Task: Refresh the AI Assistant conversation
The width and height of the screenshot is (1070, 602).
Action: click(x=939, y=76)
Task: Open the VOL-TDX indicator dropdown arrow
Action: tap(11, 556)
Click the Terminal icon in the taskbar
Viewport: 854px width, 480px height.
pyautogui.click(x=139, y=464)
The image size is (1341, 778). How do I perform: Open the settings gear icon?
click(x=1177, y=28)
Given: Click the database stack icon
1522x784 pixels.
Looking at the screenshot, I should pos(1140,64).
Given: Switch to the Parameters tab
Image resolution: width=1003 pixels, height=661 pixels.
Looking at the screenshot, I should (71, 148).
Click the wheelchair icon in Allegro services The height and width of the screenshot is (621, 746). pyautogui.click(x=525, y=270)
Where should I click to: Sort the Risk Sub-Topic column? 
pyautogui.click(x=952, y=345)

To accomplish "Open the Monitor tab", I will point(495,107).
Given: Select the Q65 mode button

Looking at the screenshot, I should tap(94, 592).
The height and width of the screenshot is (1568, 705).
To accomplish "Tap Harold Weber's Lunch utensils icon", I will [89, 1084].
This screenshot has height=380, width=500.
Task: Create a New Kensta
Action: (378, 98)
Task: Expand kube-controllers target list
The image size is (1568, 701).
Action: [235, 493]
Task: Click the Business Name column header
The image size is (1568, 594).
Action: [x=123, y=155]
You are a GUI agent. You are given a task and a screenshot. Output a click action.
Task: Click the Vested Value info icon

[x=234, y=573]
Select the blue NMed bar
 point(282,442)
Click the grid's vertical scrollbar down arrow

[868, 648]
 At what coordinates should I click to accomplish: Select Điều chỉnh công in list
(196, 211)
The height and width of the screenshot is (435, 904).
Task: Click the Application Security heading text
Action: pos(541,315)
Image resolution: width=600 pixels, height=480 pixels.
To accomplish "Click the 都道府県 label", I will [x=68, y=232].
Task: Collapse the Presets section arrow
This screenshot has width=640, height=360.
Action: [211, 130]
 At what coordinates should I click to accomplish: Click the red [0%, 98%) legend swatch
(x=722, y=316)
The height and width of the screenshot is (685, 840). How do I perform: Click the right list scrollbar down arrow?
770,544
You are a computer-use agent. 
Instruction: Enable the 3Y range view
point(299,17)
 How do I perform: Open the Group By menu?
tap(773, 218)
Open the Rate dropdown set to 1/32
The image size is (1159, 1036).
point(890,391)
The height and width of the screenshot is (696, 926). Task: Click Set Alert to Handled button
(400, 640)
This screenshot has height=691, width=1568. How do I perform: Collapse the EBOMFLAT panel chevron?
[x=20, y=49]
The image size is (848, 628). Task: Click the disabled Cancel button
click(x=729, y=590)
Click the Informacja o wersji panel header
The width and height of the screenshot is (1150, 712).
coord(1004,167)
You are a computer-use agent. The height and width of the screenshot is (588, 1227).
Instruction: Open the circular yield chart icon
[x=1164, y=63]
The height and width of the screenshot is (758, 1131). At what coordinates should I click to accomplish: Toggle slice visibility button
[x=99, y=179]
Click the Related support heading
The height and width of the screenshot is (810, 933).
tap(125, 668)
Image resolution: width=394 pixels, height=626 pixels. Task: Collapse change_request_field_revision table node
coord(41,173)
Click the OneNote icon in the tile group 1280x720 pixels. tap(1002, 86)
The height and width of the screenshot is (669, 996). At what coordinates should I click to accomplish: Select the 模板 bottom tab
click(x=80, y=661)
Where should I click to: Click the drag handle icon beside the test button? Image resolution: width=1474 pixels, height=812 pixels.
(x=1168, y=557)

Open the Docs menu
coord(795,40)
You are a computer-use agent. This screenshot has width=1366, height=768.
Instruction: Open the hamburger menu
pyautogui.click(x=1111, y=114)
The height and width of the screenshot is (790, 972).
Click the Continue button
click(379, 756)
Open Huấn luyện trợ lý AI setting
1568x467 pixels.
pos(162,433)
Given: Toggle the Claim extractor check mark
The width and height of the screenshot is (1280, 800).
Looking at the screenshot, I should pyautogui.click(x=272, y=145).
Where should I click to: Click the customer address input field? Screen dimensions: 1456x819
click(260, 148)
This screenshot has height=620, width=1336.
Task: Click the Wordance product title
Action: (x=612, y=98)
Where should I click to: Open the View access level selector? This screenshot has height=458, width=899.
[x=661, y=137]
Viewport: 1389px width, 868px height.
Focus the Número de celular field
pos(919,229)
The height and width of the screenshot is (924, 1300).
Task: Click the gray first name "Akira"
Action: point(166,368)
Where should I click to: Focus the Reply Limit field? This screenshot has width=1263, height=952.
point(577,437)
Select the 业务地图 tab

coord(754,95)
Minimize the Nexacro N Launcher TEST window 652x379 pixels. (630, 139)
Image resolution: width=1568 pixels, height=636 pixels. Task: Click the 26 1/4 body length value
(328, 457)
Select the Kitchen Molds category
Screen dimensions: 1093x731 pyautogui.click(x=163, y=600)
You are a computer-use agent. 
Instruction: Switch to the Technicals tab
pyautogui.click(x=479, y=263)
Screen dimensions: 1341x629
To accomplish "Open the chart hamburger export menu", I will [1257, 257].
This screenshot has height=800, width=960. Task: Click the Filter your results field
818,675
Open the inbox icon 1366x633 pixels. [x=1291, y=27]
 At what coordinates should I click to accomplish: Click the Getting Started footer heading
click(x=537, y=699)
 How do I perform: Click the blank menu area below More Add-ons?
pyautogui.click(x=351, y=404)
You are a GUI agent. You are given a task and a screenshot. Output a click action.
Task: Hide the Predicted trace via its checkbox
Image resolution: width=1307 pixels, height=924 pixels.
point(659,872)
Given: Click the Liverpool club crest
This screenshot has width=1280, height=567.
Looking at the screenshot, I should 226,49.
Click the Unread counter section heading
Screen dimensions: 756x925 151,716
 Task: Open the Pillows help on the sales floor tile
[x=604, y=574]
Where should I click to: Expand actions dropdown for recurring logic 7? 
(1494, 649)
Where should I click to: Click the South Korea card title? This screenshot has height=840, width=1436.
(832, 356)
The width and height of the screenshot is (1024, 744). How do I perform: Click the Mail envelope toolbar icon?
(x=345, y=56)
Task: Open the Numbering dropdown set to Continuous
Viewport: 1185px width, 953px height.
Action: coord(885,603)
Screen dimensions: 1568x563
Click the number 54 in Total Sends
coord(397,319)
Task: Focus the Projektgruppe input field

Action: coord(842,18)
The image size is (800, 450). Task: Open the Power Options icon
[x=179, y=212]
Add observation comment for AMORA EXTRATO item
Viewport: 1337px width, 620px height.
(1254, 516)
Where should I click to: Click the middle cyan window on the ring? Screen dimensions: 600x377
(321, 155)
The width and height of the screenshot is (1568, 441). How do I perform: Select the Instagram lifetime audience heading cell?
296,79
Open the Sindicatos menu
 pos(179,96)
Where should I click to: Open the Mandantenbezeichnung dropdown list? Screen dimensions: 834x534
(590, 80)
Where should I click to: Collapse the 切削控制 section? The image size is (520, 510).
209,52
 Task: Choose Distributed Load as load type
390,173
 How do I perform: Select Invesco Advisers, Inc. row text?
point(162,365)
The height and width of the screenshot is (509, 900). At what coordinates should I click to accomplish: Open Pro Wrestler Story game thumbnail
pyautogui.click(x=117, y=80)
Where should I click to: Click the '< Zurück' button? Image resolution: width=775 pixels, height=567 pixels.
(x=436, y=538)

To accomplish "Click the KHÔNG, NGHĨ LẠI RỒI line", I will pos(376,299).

**HOW TO COMPLETE THIS TASK**
Take from the material above every line that includes the word "header".

**REPLY**
Task: Click the Business Name column header
Click the Informacja o wersji panel header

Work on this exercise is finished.